As shown above, the relevant code in question is Zend/zend_API.c in line 2629. This is shown below:

void module_destructor(zend_module_entry *module) /* {{{ */
{
. . .
        module->module_started=0;
        if (module->type == MODULE_TEMPORARY && module->functions) {
                zend_unregister_functions(module->functions, -1, NULL);
        }

#if HAVE_LIBDL
        if (module->handle && !getenv("ZEND_DONT_UNLOAD_MODULES")) {
                DL_UNLOAD(module->handle);
        }
#endif
}
/* }}} */

It is the DL_UNLOAD, which is a #define for dlclose, which actually provokes the crash.

According PHP Internals Book -- Zend Extensions:

Here, we are loaded as a PHP extension. Look at the hooks.

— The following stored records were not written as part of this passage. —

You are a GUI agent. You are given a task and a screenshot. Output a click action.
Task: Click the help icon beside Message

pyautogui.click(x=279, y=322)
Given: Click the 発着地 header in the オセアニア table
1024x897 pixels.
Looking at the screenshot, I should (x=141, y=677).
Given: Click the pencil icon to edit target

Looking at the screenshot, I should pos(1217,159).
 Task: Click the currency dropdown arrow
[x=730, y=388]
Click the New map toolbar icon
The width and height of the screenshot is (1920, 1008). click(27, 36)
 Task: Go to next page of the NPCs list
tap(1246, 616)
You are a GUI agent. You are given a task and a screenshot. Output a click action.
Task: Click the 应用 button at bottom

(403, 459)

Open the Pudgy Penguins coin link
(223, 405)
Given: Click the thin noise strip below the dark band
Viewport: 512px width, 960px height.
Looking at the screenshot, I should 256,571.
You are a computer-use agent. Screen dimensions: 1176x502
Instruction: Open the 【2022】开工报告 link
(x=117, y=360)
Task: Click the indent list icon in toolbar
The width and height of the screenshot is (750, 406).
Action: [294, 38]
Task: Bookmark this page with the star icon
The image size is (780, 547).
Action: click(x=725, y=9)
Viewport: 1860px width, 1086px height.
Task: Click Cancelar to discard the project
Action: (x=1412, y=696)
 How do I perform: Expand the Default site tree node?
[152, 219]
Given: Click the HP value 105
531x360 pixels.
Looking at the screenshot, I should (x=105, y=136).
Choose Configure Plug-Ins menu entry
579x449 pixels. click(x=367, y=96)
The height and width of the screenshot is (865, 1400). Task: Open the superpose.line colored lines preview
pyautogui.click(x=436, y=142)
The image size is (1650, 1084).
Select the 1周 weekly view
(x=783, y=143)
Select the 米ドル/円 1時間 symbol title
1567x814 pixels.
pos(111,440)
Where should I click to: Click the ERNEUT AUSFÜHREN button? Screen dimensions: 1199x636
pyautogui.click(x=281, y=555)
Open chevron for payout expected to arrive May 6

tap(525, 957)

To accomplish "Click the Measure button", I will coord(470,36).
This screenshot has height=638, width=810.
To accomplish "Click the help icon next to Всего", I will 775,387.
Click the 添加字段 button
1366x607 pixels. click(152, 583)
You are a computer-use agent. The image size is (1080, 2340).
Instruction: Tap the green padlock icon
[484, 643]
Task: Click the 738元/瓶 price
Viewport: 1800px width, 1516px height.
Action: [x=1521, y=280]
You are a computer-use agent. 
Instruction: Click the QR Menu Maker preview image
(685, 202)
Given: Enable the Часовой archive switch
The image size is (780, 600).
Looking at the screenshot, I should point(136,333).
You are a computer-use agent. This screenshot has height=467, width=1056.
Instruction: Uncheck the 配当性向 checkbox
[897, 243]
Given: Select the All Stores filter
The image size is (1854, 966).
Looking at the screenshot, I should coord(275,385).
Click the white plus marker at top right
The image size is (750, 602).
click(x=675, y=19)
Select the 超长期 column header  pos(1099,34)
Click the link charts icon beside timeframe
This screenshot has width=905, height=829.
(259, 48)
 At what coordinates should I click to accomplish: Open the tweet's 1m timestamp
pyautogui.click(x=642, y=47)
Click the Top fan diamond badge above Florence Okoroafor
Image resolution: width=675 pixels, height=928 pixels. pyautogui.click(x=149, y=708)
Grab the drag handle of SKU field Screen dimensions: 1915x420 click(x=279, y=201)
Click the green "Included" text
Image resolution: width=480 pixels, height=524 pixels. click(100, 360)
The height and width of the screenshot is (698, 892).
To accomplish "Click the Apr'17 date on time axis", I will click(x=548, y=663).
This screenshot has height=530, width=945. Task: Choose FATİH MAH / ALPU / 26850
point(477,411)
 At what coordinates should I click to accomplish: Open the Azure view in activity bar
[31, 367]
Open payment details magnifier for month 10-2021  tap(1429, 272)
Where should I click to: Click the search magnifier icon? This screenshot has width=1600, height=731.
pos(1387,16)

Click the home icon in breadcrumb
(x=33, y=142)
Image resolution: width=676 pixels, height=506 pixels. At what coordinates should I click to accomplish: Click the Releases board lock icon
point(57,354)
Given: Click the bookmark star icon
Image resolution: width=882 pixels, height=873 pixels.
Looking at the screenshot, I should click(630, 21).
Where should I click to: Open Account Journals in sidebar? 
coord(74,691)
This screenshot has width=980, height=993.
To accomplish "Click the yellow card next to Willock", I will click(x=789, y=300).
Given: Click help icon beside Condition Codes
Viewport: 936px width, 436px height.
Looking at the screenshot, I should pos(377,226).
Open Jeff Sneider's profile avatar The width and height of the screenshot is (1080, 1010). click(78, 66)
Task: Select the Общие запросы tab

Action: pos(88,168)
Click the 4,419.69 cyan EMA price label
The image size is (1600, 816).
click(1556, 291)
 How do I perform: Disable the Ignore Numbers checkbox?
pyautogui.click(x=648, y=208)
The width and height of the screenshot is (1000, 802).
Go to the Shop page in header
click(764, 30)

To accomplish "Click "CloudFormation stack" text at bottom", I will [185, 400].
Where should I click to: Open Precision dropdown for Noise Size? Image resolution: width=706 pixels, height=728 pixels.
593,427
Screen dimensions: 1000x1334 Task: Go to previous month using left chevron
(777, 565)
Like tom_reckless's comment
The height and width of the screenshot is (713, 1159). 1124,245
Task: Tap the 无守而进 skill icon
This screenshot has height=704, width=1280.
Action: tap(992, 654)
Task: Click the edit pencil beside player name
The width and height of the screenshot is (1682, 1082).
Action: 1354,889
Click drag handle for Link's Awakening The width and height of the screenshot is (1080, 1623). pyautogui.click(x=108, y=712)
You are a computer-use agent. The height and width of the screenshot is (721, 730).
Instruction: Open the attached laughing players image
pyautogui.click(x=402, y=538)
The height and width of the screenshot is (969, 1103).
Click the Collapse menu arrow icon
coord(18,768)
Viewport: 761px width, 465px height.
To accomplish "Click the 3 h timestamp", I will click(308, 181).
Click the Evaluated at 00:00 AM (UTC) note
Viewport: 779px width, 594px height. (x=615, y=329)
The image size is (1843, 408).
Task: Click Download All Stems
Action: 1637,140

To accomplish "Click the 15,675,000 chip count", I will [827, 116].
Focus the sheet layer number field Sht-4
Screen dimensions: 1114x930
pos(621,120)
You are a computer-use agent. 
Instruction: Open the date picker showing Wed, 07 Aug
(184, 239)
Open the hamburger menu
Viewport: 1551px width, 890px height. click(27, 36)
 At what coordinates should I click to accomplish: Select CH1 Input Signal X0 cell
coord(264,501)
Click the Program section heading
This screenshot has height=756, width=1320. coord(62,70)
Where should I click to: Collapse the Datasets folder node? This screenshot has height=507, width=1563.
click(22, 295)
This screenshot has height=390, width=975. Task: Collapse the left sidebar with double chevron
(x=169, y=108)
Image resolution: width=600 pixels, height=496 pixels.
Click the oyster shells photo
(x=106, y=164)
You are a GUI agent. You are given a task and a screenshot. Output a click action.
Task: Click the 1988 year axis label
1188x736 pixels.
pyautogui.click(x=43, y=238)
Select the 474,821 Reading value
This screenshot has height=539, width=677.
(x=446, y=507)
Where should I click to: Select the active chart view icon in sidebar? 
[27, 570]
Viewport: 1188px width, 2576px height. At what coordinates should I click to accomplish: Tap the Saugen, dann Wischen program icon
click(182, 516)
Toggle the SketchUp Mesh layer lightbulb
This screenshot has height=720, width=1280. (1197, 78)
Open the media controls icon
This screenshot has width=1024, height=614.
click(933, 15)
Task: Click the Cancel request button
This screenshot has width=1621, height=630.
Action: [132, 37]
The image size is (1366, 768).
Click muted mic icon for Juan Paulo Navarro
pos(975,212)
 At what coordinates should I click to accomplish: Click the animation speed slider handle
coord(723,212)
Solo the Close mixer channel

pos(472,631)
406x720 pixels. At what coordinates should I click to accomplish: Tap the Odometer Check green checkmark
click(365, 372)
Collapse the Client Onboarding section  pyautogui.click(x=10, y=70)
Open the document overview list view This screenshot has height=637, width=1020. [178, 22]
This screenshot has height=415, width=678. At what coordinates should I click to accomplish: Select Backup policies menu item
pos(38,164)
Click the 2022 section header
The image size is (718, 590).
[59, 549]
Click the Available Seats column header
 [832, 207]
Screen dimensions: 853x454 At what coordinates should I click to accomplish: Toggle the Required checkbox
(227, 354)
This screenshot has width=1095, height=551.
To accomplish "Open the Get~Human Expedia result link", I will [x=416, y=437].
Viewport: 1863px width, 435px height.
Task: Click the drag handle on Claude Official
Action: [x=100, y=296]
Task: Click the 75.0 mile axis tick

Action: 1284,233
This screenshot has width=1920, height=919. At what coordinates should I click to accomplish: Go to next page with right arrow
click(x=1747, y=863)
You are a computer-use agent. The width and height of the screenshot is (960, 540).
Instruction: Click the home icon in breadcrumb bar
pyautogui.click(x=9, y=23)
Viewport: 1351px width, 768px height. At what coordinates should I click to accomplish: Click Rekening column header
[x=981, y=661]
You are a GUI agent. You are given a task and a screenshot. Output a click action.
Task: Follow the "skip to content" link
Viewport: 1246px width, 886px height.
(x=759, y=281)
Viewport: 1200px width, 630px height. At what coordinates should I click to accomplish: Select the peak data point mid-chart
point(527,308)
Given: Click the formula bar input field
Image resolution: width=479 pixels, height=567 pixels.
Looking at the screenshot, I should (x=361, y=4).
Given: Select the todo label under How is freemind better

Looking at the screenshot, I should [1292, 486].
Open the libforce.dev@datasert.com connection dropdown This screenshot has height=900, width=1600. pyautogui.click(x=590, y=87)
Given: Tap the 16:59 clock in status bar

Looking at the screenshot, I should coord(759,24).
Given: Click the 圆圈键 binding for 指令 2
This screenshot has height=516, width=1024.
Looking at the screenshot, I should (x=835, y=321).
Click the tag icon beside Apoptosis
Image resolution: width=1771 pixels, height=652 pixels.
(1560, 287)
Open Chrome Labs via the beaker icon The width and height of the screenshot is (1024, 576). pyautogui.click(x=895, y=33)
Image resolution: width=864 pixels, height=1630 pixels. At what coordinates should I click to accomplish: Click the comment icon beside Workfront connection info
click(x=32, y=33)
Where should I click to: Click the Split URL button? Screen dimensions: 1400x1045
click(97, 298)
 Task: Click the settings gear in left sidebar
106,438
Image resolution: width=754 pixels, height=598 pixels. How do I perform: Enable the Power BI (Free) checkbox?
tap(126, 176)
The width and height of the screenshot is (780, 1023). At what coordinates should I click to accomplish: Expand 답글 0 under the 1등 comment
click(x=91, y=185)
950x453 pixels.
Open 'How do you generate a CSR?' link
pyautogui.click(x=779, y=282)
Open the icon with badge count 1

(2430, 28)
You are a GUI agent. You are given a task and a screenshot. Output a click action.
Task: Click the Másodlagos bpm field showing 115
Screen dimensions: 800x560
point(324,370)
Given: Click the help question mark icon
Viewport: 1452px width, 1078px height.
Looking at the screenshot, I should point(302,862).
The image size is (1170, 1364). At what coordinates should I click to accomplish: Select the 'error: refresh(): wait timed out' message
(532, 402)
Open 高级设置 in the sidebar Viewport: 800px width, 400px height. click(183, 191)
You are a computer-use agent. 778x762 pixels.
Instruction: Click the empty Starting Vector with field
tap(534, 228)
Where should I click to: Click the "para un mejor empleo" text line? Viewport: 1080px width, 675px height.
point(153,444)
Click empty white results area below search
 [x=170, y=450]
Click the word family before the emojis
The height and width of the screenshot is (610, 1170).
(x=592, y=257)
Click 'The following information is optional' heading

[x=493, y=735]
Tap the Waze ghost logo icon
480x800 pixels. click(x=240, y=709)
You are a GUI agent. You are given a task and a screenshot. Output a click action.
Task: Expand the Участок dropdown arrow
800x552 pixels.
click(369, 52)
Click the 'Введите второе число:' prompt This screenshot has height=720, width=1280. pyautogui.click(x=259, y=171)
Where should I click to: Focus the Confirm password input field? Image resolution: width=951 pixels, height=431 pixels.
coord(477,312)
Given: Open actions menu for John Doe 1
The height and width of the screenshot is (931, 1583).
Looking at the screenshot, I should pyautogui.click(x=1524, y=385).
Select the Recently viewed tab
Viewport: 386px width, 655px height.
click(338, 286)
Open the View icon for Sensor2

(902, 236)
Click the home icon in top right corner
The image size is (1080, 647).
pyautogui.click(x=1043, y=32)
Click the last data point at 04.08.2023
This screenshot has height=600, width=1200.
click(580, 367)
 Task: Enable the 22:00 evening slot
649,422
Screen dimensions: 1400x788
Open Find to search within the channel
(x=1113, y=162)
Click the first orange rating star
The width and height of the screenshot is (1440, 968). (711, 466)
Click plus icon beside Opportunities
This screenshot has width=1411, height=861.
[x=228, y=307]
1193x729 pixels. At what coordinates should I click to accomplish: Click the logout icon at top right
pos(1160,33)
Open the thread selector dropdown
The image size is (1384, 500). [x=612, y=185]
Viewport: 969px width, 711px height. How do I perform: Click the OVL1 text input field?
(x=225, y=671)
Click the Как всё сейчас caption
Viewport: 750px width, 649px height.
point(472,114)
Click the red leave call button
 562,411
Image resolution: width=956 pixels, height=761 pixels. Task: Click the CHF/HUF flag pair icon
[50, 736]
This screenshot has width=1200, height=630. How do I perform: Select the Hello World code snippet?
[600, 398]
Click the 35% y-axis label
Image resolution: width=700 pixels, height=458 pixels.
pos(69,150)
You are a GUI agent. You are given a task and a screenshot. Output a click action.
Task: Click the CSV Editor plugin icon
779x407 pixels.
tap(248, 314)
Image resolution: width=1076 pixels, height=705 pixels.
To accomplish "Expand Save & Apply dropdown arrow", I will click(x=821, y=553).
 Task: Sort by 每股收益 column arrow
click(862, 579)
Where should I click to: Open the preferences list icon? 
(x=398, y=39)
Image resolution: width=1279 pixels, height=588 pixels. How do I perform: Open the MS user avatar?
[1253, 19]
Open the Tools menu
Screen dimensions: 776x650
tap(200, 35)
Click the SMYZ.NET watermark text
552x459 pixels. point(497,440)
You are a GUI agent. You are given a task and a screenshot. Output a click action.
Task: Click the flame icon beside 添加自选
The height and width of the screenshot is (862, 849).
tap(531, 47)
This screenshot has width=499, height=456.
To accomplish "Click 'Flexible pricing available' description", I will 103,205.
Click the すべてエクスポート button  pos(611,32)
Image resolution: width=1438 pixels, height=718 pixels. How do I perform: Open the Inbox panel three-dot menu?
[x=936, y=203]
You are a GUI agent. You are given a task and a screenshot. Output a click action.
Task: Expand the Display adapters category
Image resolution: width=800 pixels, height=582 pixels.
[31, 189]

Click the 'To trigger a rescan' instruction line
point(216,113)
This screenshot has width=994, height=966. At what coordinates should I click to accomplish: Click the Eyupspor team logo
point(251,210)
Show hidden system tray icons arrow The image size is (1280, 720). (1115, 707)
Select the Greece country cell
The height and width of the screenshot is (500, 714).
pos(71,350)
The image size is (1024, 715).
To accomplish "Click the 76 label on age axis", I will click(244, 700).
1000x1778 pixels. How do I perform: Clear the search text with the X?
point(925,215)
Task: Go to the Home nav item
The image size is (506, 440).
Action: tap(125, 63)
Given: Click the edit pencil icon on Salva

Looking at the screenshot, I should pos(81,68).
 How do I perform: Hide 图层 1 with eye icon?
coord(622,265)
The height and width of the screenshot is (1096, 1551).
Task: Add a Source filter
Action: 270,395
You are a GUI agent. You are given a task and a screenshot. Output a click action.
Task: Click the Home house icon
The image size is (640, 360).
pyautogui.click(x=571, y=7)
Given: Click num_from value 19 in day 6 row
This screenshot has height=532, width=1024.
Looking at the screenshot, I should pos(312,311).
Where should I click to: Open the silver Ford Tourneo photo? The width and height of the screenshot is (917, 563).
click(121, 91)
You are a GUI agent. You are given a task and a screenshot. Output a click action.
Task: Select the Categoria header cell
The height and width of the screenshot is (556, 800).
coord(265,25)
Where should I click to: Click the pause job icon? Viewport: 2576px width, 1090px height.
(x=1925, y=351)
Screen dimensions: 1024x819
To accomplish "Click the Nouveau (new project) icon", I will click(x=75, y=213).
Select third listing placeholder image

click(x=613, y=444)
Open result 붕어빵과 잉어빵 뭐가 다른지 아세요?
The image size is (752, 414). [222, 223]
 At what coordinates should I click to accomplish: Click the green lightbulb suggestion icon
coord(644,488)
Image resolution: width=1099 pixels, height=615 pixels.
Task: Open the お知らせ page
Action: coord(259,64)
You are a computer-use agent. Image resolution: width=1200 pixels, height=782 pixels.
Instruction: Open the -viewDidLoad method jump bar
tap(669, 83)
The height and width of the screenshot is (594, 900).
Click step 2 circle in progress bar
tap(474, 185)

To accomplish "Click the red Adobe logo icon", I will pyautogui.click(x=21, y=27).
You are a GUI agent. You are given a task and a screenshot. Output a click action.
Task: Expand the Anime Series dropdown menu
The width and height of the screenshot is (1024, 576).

When hitting MSHUTDOWN(), the engine runs our MSHUTDOWN(), but it unloads us just after that ! It calls for dlclose() on our extension, look at the source code, the solution is as often located in there.

So what happens is easy, just after triggering our RSHUTDOWN(), the engine unloads our pib.so ; when it comes to call our Zend extension part shutdown(), we are not part of the process address space anymore, thus we badly crash the entire PHP process.

What is still not understood: Why does FFI not crash with those simple functions, like printf(), or sqrt()?